Friday, October 27, 2023

No thoughts, no prayers

     

     Nah, I don’t care about the mass shooting
     This latest crop of gunfire victims leave me completely unmoved.     
     I know nothing about them and am indifferent to the tragedy, to the lives cut down in a hail of bullets. I don’t feel sorry for them. don’t want to know their names or see their faces. I’m not expressing any thoughts or prayers, no sympathy extended to their families.
     In fact, were they to hear from me today, as I write this, they would not welcome my condolences, even though I would be the very first to reach out to them. Doing so would only leave them confused, even frightened.
     Nor do I care about the reasons the killer did what he did. Terrorism? Mental illness? Po-tay-to, po-tah-to. The breathless wait for a “motive.” As if that matters to the dead or anybody else. The only reason we want to know what prompted the murderer to pull the trigger is so we can dismiss the whole thing even faster than we already do, which is plenty fast.
     I’m not even curious about the kind of gun, though it doesn’t take a genius to assume it’s another assault rifle, because it always is. That’s what these guns are made for, to mow down many people quickly.
     Yet we’re always surprised when they do. Or at least we pretend to be. We put these guns in the hands of millions of people. Then press our palms to our cheeks when they use them.
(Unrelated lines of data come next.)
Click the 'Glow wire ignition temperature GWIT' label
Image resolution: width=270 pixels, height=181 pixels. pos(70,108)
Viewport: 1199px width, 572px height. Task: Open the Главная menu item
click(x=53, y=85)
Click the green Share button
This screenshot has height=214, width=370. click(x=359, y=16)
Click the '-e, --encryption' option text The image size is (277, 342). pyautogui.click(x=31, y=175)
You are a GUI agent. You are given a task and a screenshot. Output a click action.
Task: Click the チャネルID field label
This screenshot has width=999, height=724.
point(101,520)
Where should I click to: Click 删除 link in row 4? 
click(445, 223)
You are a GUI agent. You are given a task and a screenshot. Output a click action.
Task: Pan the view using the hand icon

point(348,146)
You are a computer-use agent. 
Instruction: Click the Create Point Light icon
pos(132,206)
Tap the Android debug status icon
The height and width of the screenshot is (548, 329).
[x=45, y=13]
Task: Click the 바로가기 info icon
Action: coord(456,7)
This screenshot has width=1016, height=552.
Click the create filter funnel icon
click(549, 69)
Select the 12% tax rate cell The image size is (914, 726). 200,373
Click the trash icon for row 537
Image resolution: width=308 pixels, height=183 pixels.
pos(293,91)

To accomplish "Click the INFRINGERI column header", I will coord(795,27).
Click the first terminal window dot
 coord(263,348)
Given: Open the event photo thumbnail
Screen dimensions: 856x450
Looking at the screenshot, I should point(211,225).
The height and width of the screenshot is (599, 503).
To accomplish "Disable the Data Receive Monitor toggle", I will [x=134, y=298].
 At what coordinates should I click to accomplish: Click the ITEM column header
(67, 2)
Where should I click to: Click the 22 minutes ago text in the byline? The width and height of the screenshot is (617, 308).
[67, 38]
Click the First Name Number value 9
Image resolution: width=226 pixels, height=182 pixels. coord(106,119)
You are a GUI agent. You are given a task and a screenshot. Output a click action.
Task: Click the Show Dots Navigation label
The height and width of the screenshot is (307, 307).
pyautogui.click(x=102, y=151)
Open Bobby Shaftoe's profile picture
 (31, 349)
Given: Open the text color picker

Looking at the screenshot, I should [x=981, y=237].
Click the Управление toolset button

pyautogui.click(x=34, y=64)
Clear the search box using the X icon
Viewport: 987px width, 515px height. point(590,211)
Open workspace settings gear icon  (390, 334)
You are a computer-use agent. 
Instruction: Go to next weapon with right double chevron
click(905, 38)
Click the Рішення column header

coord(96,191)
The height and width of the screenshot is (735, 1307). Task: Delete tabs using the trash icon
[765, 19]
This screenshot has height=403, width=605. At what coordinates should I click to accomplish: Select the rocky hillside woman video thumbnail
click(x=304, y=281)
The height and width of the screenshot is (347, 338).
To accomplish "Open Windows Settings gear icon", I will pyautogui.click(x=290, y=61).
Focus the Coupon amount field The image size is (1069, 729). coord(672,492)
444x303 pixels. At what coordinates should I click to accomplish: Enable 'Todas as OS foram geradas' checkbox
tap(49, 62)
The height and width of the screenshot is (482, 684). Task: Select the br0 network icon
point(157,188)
Pathetic.
     To summarize: Don’t know anything about the shooting, its location, how many victims or who they are, who the shooter is or why he — it’s always a he — did it.
     I don’t know because I can’t know, since I’m writing this not in the aftermath of the recent atrocity, as is custom. But before, on April 9, 2021. To prepare for the inevitable.
     As I type, the victims-to-be are still going about their lives. Their as-yet-uncrushed loved ones have not seen the initial bulletin, felt the sinking dread, frantically tried to find out, learned the awful news and been stunned, stupefied, devastated.
     I’d warn them, but I don’t know who they will be. They could be anybody. Could be me. Or you — well, not you, since you’re reading this. You were lucky. This time.
      Journalism is a kabuki, a stylized form, the telling of the same story again and again. So please forgive me for trying to experiment within the confines of a long established tradition, the ritual post-slaughter hand-wringing.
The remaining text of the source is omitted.